Cold sweat trickled down Hao Ren's forehead, marveling at the girl's terrible gut feeling and observation. He smiled wryly and then swayed her attention. "*Cough cough*, it doesn't matter. You can treat me as a genius. Otherwise, a neurotic..."
"I have never thought about it from the angle of the population. Your thinking is very novel and sensible. I have not studied about the population, but I have read several census reports. I think the population of the world hadn't changed much after each reset cycle, or it had stayed the same perhaps. After all, the world is a large place. With so many humans in this world, no one could do a 100% population census. But with just a little tweak in the 'program' behind this world, no one would realize the fact that the world's population has been staying constant."
She giggled and twisted the corner of her mouth upward with a hint of sarcasm. "And every time the world has only stayed to a few years, at most decades; there is simply not enough time for people to find out any anomalies."

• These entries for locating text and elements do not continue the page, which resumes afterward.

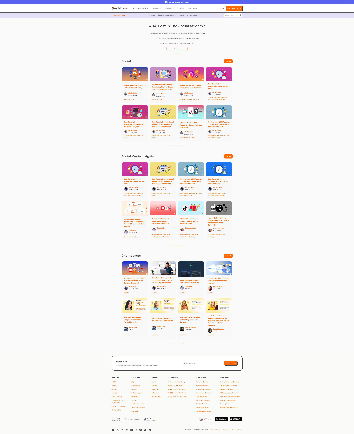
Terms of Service (237, 430)
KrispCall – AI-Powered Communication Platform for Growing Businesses (162, 280)
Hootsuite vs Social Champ (176, 382)
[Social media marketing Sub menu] (175, 15)
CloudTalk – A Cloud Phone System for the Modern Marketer (219, 280)
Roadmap (134, 396)
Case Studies (135, 386)
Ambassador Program (138, 407)
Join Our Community (137, 404)
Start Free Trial (232, 8)
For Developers (156, 396)
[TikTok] (127, 430)
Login (222, 8)
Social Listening (117, 396)
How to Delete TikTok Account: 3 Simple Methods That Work (191, 125)
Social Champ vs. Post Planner (177, 393)
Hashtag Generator (226, 404)
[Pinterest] (145, 430)
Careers (134, 400)
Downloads (134, 411)
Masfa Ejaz (132, 286)
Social (132, 99)
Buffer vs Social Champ (175, 386)
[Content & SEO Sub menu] (198, 15)
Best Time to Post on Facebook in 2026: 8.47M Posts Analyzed (218, 181)
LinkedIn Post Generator (228, 400)
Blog (132, 382)
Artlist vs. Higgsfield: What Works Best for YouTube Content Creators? (134, 280)
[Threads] (136, 430)
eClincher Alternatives (203, 400)
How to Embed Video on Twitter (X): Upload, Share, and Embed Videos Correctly (218, 221)
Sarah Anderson (190, 327)
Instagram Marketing (186, 99)
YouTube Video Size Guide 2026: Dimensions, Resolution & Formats (162, 221)
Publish (114, 382)
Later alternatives (201, 396)
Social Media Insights (218, 99)
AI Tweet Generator (226, 389)
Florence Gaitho (190, 228)
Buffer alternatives (202, 386)
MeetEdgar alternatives (203, 411)
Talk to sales (156, 393)
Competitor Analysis (118, 406)
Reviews (126, 292)
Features (155, 8)
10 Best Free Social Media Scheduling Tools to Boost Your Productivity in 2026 (162, 87)
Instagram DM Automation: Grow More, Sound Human (191, 86)
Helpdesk (154, 386)
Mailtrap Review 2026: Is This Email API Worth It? (189, 281)
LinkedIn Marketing (213, 135)
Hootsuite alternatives (203, 382)
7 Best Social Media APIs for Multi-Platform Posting (135, 86)
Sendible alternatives (202, 404)
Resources (168, 8)
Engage (114, 386)
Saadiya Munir (217, 286)
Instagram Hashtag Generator (229, 382)
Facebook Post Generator (228, 407)
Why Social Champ (139, 8)
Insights (181, 15)
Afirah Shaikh (132, 93)
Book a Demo (192, 8)
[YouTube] (140, 430)
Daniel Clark (133, 327)
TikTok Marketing (189, 137)
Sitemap (225, 430)
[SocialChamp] (120, 8)
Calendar (114, 389)
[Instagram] (122, 430)
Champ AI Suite (117, 410)
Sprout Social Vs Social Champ (177, 396)
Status (154, 382)
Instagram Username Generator (230, 396)
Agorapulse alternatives (203, 389)
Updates (134, 389)
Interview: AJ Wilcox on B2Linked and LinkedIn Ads (162, 319)
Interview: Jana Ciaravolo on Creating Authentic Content (190, 319)
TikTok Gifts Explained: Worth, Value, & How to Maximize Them (189, 221)
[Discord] (150, 430)
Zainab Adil (160, 94)
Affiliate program (136, 393)
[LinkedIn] (131, 430)
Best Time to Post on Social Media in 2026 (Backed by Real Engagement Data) (163, 124)
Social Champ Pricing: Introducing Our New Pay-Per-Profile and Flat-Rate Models (134, 222)
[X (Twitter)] (117, 430)
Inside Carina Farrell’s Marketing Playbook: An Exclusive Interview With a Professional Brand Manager (218, 320)
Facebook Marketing (214, 193)
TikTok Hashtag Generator (228, 386)
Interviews (127, 335)
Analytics (115, 393)
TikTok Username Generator (229, 393)
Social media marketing (166, 15)
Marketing (127, 99)
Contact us (155, 389)
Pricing (181, 8)
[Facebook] (113, 430)
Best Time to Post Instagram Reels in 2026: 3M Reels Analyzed (134, 124)
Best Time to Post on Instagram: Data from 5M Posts (218, 86)
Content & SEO (192, 15)
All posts (152, 15)
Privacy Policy (215, 430)
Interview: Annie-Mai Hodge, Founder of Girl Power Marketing (133, 319)
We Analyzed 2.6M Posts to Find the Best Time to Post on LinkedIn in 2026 (219, 124)
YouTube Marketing (163, 237)
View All (228, 61)
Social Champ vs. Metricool (176, 389)
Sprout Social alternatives (204, 393)
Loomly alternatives (202, 407)
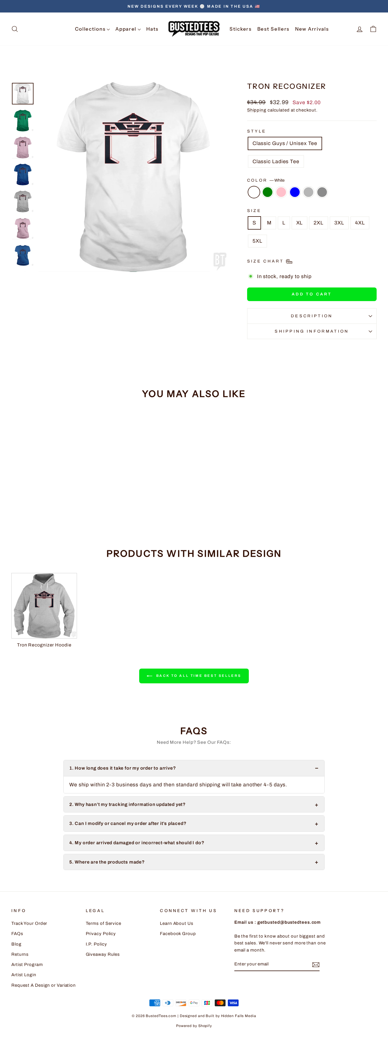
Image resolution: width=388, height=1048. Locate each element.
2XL (319, 223)
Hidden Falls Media (238, 1016)
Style (256, 131)
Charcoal (322, 192)
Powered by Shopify (194, 1026)
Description (312, 316)
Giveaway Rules (103, 954)
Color (266, 180)
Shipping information (312, 331)
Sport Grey (308, 192)
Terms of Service (103, 923)
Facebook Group (178, 933)
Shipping (256, 110)
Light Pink (281, 192)
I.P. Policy (96, 944)
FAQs (17, 933)
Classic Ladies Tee (276, 161)
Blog (16, 944)
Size (254, 210)
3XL (339, 223)
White (254, 192)
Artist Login (23, 975)
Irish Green (267, 192)
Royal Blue (295, 192)
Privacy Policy (101, 933)
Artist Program (27, 964)
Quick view (54, 492)
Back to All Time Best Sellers (198, 676)
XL (299, 223)
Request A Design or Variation (43, 985)
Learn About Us (176, 923)
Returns (20, 954)
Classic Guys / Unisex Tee (285, 143)
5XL (257, 241)
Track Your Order (29, 923)
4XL (360, 223)
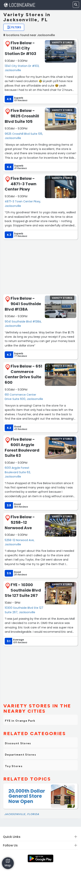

Hao Ren's brows knit together. "So humans in this world should all be real... just that they were in a constantly refreshing sandbox?"
His worldview almost crumbled down. He began to realize that his exploration and time spent in this world was foolish. A bizarre bubble was shrouding the truth of this world. The so-called Nanomachine Swarms, Northern Ring Tower and the world war were just a stage play. He laughed at himself. "For what purpose after all the enthusiasm to finding out whether the lost-of-control Nanomachine Swarms of sixty-five years ago was the key to the problem when the problem itself isn't a problem at all in the first place, let alone the key. In reality, nothing has ever happened."
"No," Nolan suddenly interrupted him. "I'm afraid there's something more than meets the eye."
"Huh?"
"During the recent resets, the world has seen a similar trend," said Nolan, looking serious. "Whatever the setting at the beginning, the world would eventually evolve into a global war, weapon out of control, and the end of the day. The last time the Nanomachine Swarms went out of control, before that it was a global nuclear disaster, and before that, the tempering of weaponized satellites by the AI... The scripts might be slightly different, but the final processes were almost identity—the whole marched towards its death."